# Here we go!



## Stitch147 (Jan 29, 2022)

It's the day of the Winter Walk Half Marathon.
Just at the Oval cricket ground start area.
Will update later.


----------



## rebrascora (Jan 29, 2022)

Good luck Stitch and hope you enjoy it. 
Hope it isn't blowing a total hooley like it is here. I'm reluctant to set foot out of the door, it's so wild!


----------



## Stitch147 (Jan 29, 2022)

rebrascora said:


> Good luck Stitch and hope you enjoy it.
> Hope it isn't blowing a total hooley like it is here. I'm reluctant to set foot out of the door, it's so wild!

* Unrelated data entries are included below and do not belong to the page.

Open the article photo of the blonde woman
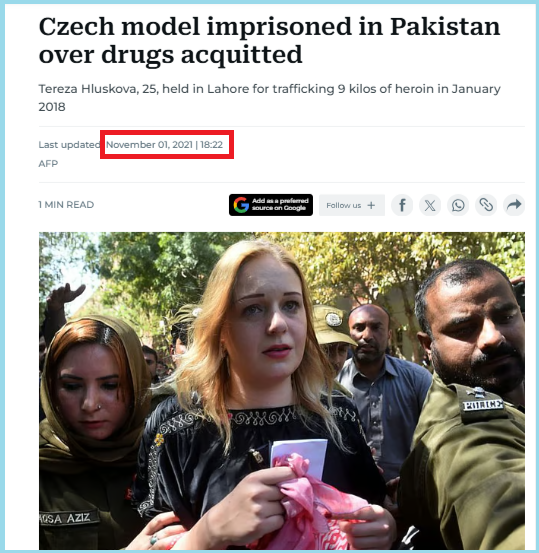Screen dimensions: 539x553 pos(282,390)
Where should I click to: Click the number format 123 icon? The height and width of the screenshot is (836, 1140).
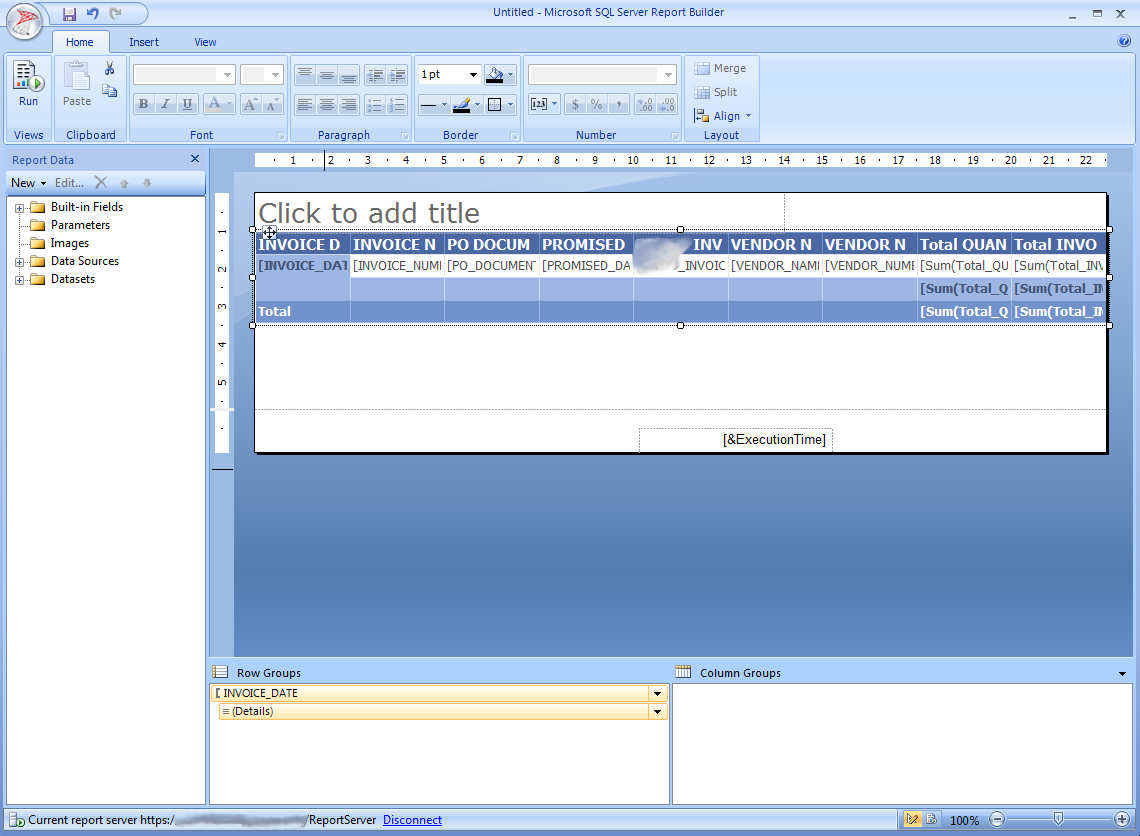pos(540,104)
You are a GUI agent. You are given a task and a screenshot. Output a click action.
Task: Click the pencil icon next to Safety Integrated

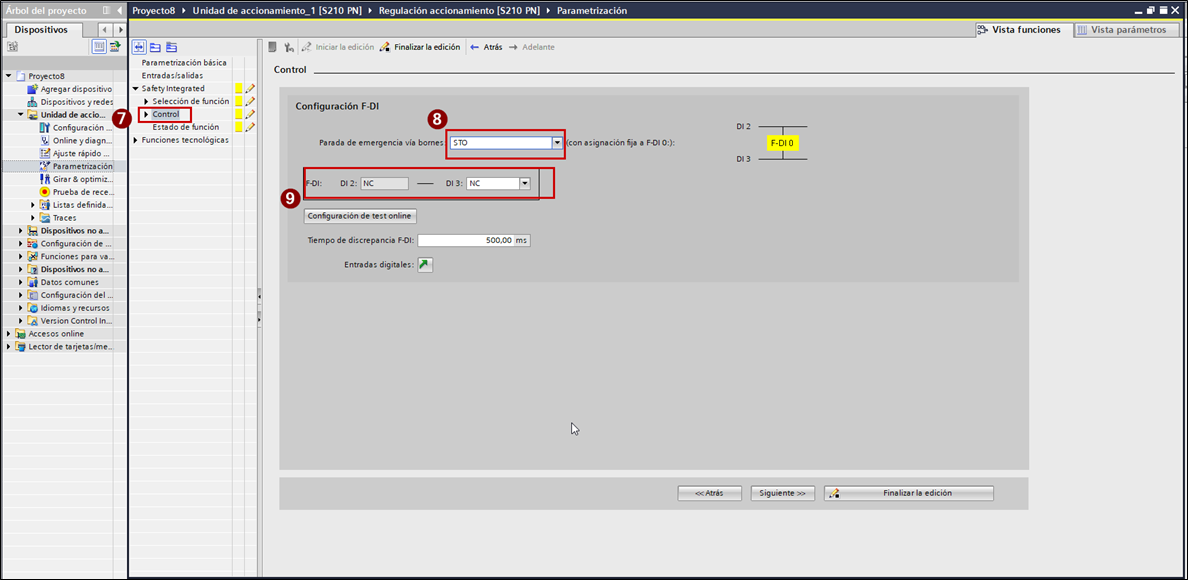coord(250,89)
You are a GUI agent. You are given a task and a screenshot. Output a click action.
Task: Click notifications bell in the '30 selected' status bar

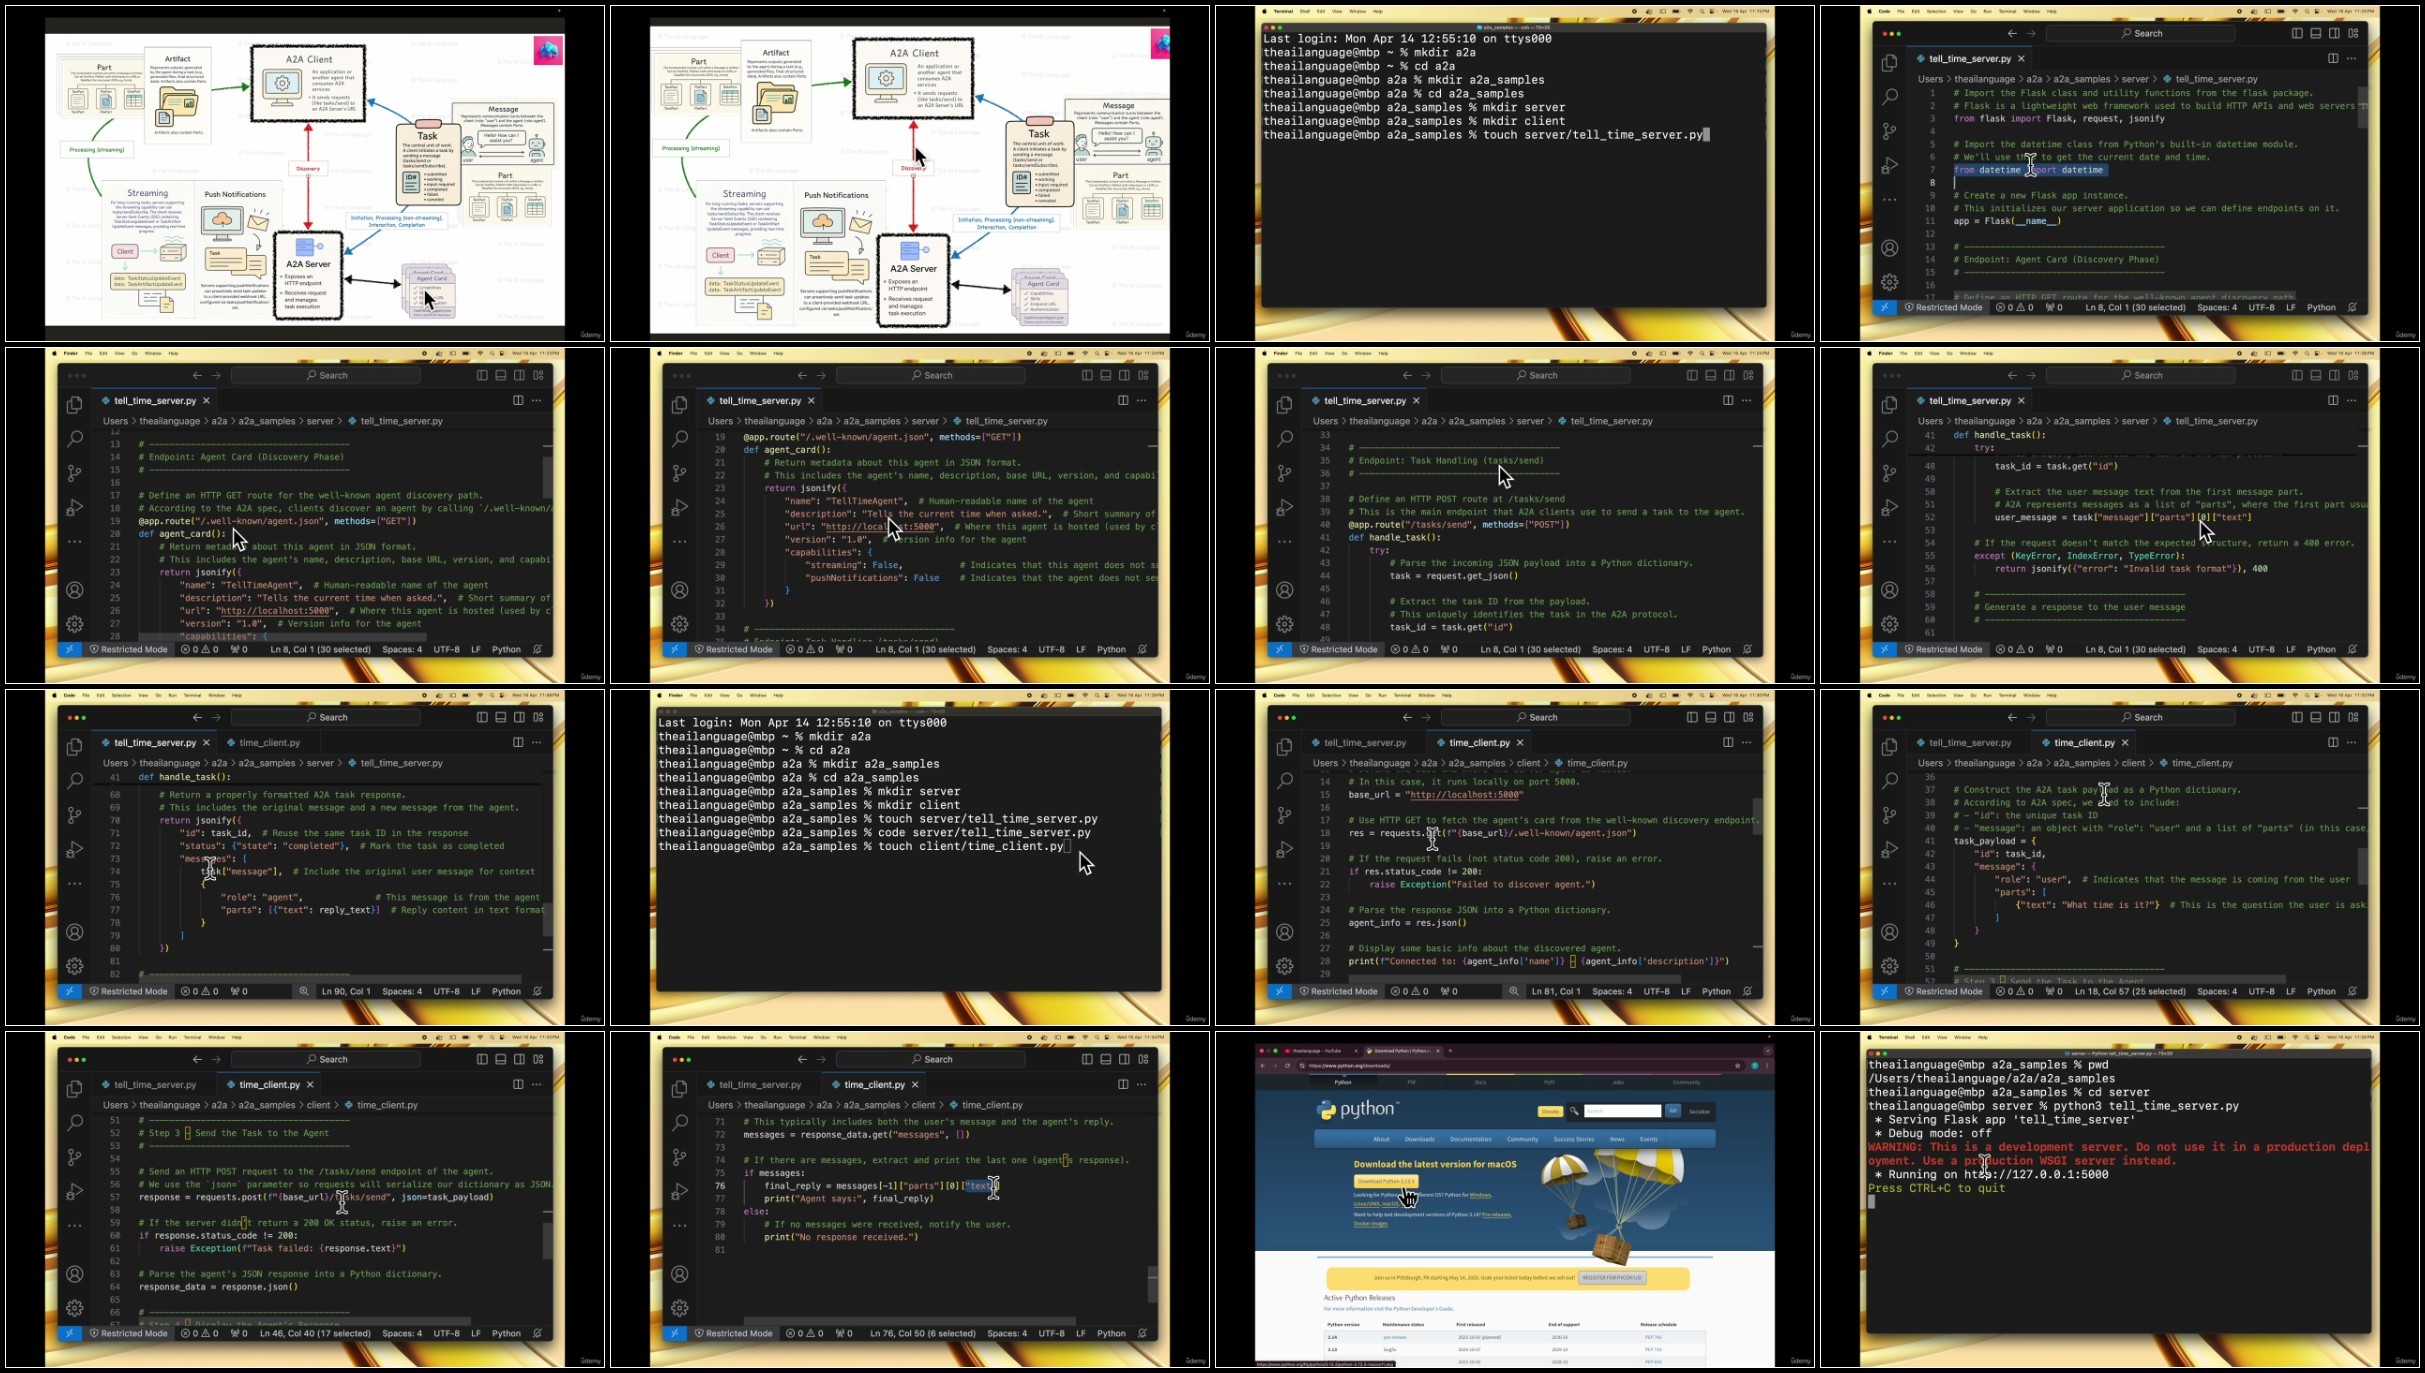2352,308
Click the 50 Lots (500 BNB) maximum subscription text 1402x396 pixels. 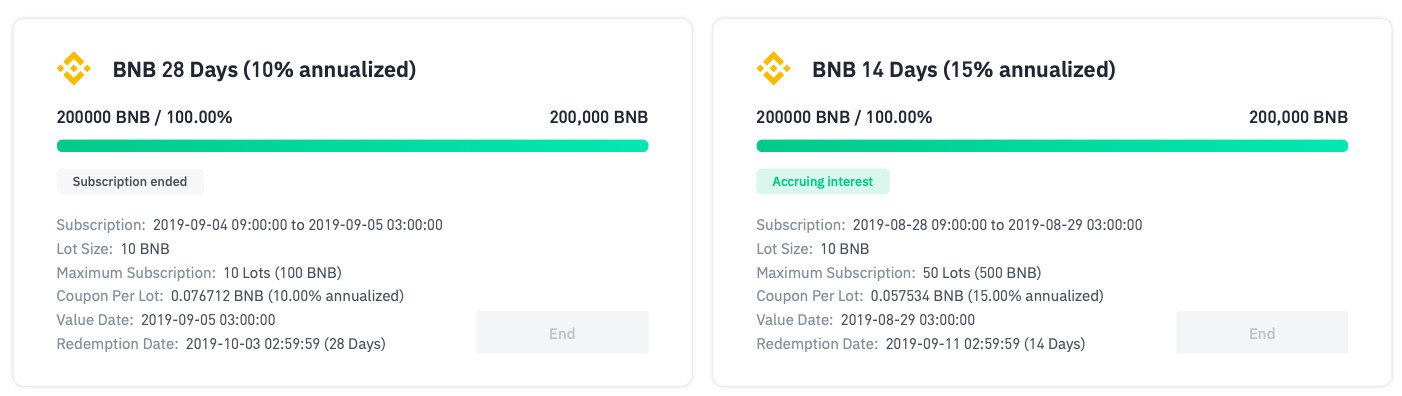[981, 272]
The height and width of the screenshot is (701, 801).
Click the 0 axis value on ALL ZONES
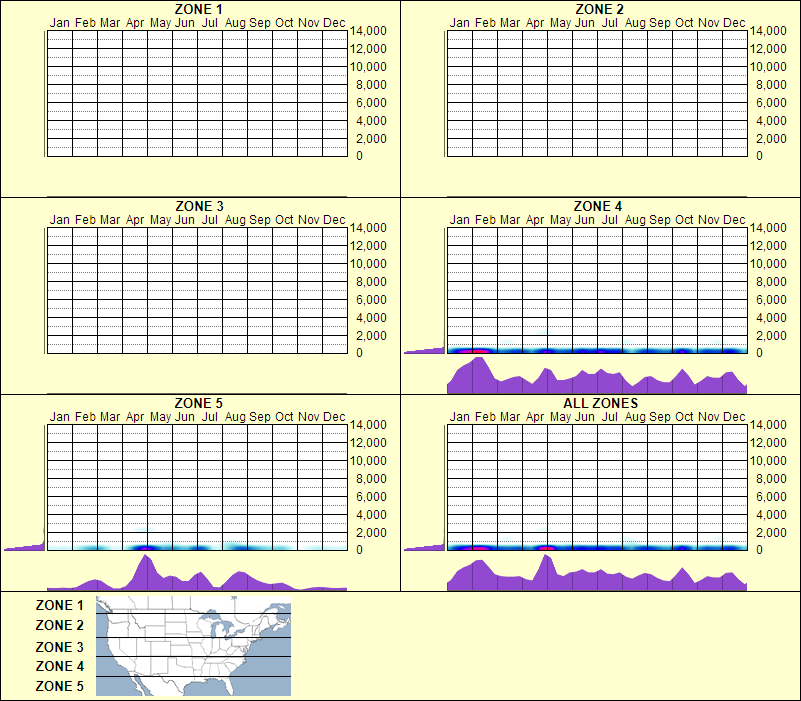pos(760,549)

The weather is lovely in London and perfect for a little walk.


----------



## rebrascora (Jan 29, 2022)

That's good to hear. It is ripping branches off trees here! I'm dubious about going out in the car let alone on foot!


----------



## Stitch147 (Jan 29, 2022)

Half way. BG at start 10, half way BG 7.9.
Quick banana and off I go.


----------



## Stitch147 (Jan 29, 2022)

And I got to the end. Just under 3 hours 45 minutes.


----------



## rebrascora (Jan 29, 2022)

That's a great pace! Well done! Do you have a page for donations?


----------



## Stitch147 (Jan 29, 2022)

Donna's page
					

Help Donna Sarjant raise money to support Havens Hospices



					www.justgiving.com
				




I done it for Havens Hospices.


----------



## Flower (Jan 29, 2022)

Well done Stitch! Hope you enjoyed the walk & your feet did too


----------



## Stitch147 (Jan 29, 2022)

Achy feet and not a blister in sight.


----------



## Stitch147 (Jan 30, 2022)

Had a look at the official finishers board for yesterday's winter walk. 744 people took on the East loop half marathon that I done and I finished in 131st place. Happy with that. The fastest person was 3 hours 2 minutes.


----------